- TASK ITEM -
Beginning at the line that holds "How do I perform: Expand" and continuing to the last line of the data below, transcribe every line word for word, without pictures.

··· MATERIAL FOR THIS EXERCISE ···

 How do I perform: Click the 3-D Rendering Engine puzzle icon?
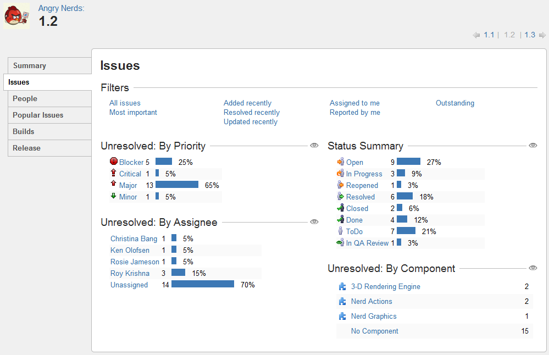(x=342, y=287)
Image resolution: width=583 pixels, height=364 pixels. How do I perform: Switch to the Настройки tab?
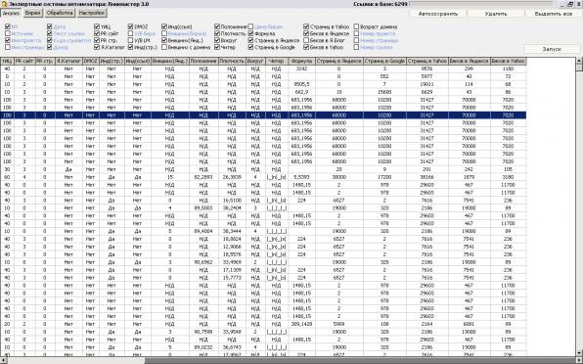(x=92, y=13)
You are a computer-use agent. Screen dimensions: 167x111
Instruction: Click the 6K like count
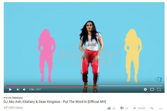[114, 108]
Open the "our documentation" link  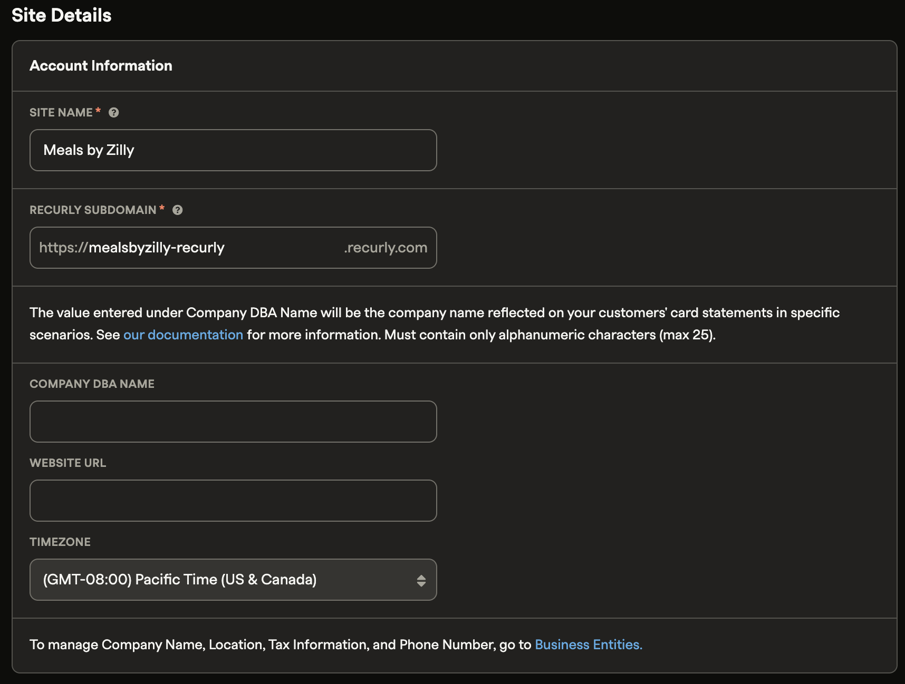click(x=183, y=335)
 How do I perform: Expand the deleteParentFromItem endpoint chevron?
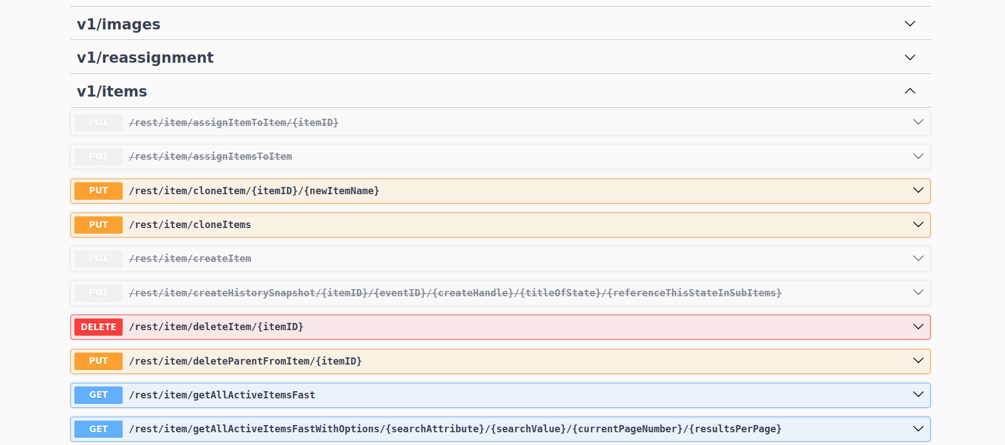click(918, 361)
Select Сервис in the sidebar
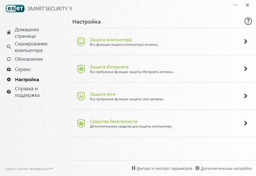This screenshot has width=256, height=176. pyautogui.click(x=23, y=69)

···

- SOLUTION -
 How do I perform: Expand the deleteParentFromItem endpoint chevron?
click(918, 361)
Select Сервис in the sidebar
This screenshot has width=256, height=176. pyautogui.click(x=23, y=69)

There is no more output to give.